Saved data entries
[Start of section]
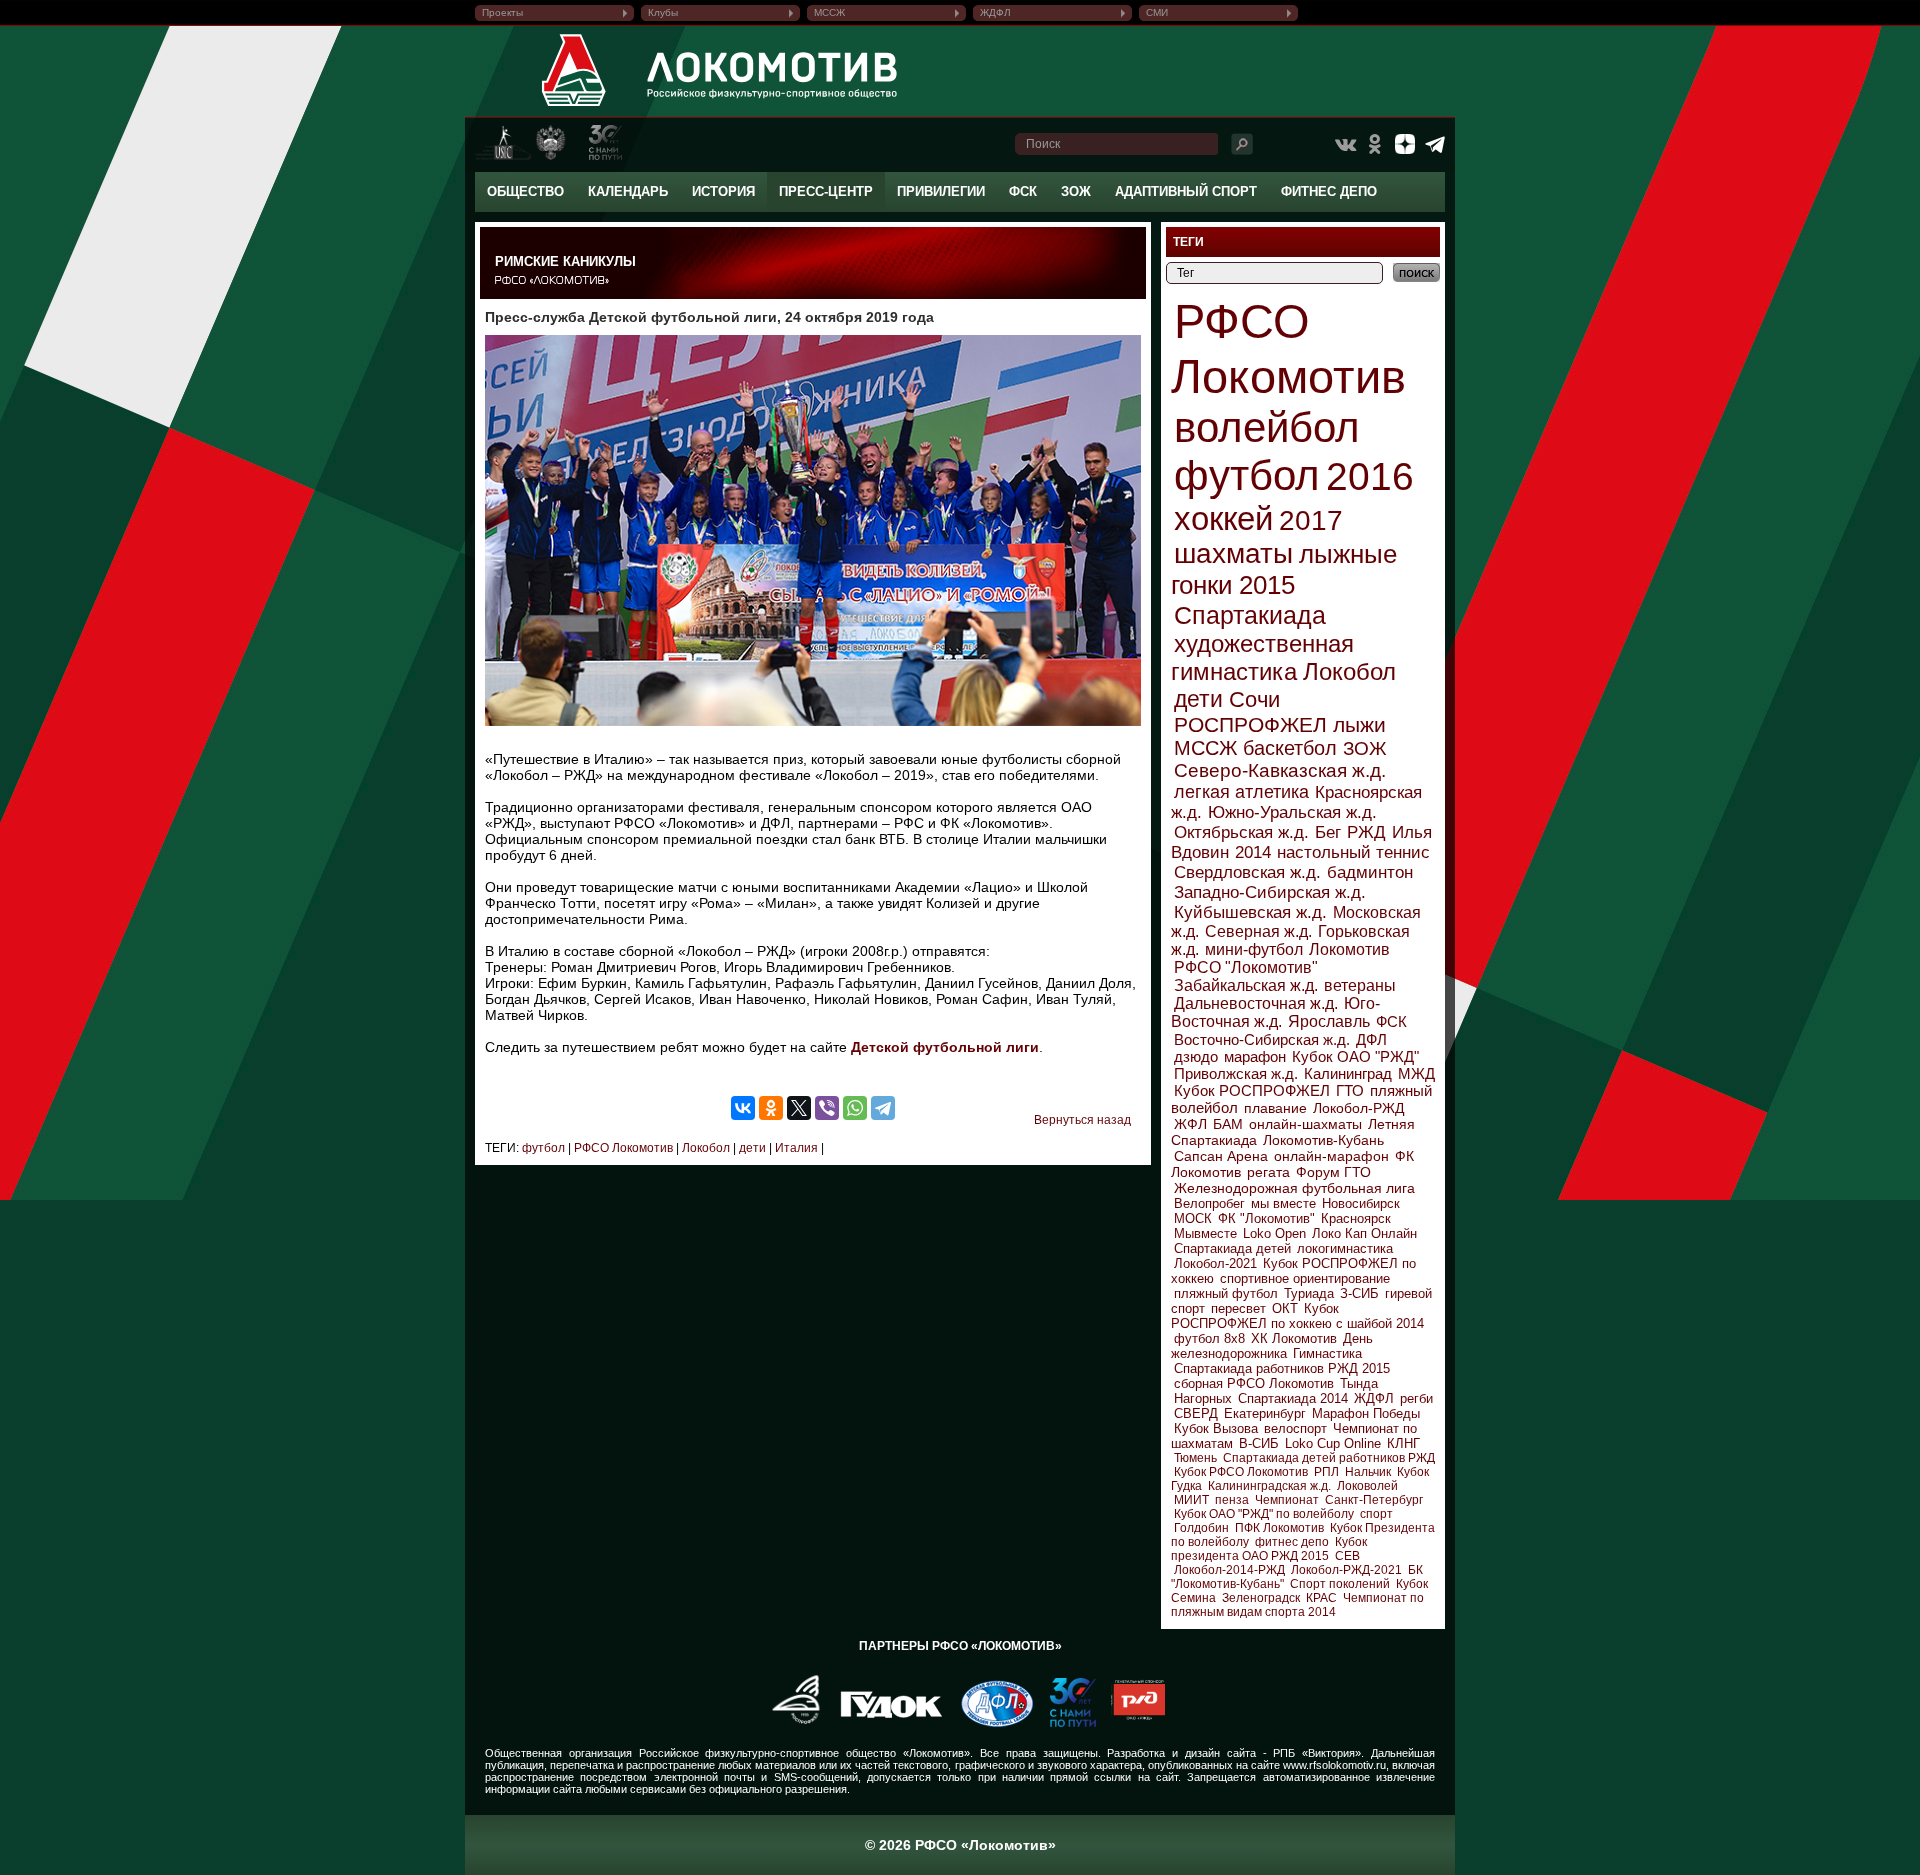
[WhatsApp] (855, 1108)
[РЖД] (1130, 1723)
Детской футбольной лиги (945, 1047)
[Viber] (827, 1108)
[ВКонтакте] (743, 1108)
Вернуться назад (1082, 1120)
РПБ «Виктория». (1318, 1753)
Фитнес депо (1329, 191)
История (723, 191)
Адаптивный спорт (1186, 191)
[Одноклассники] (771, 1108)
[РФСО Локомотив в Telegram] (1435, 144)
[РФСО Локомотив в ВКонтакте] (1345, 144)
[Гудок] (884, 1723)
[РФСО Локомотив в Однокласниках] (1375, 144)
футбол (543, 1148)
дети (751, 1148)
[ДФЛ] (989, 1723)
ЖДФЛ (995, 12)
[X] (799, 1108)
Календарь (628, 191)
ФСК (1023, 191)
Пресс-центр (826, 191)
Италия (795, 1148)
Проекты (502, 12)
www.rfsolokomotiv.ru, (1336, 1765)
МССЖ (829, 12)
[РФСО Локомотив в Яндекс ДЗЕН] (1405, 144)
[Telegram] (883, 1108)
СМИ (1157, 12)
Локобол (704, 1148)
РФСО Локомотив (622, 1148)
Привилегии (941, 191)
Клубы (663, 12)
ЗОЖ (1076, 191)
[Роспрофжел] (789, 1723)
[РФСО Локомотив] (574, 106)
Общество (525, 191)
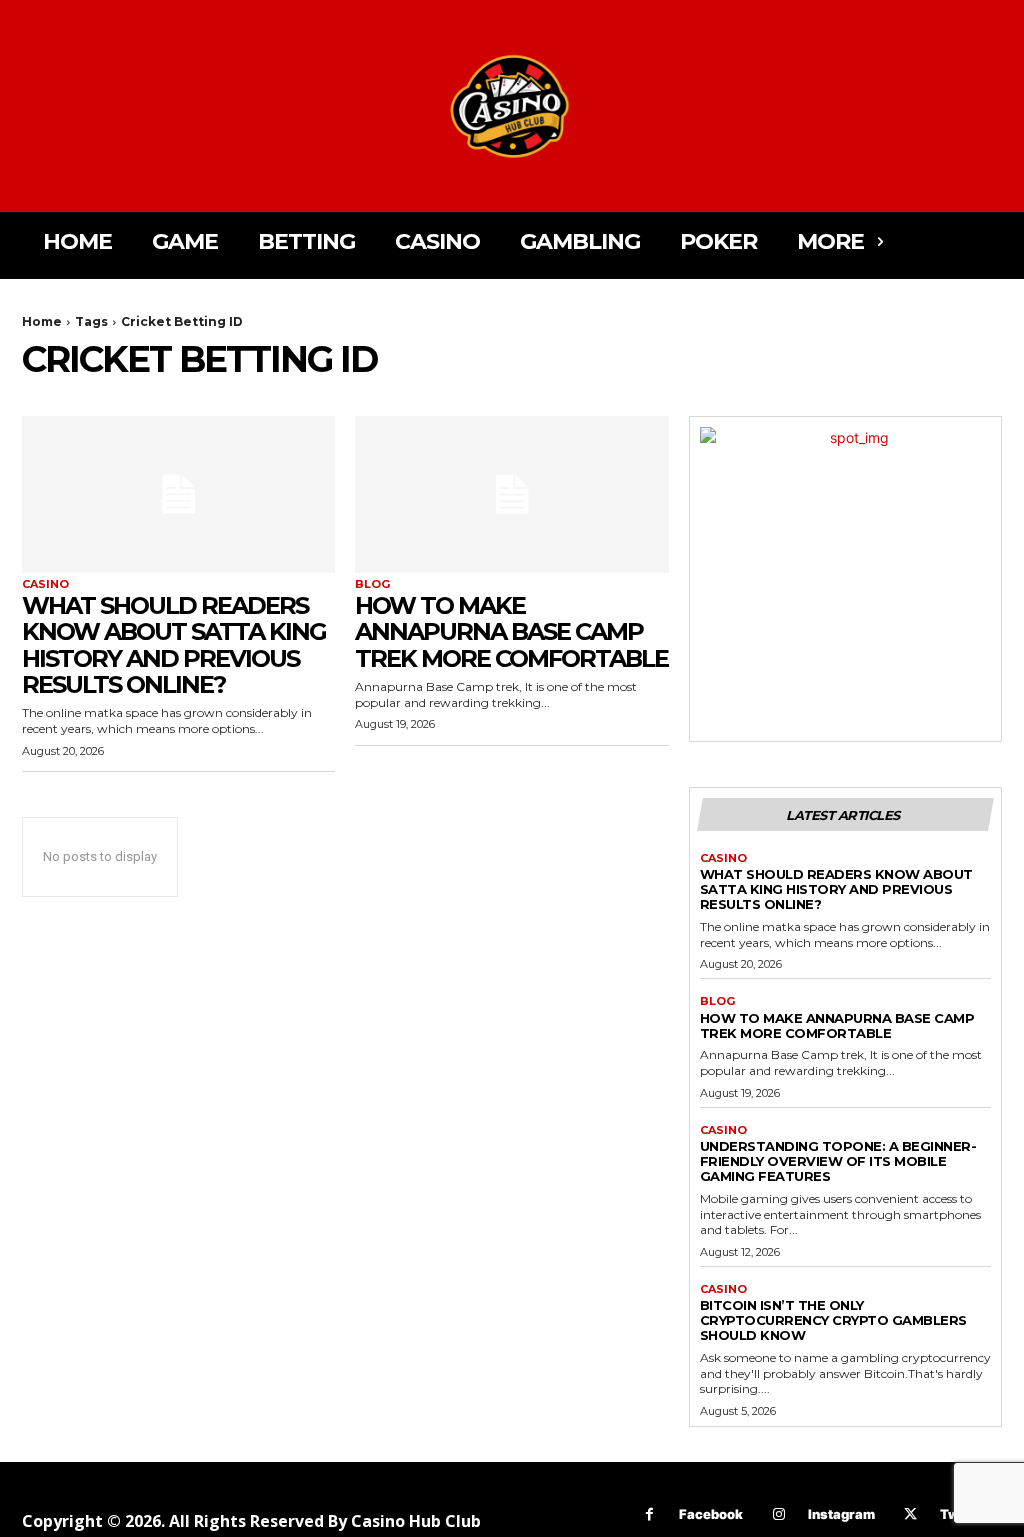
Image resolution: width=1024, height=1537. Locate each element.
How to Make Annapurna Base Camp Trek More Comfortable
[End of section]
◆ **Task description**
Check each line of the entries for "РФСО" and copy those that have it.

◆ **Exercise result**
[РФСО Локомотив в Telegram] (1435, 144)
[РФСО Локомотив в ВКонтакте] (1345, 144)
[РФСО Локомотив в Однокласниках] (1375, 144)
[РФСО Локомотив в Яндекс ДЗЕН] (1405, 144)
РФСО Локомотив (622, 1148)
[РФСО Локомотив] (574, 106)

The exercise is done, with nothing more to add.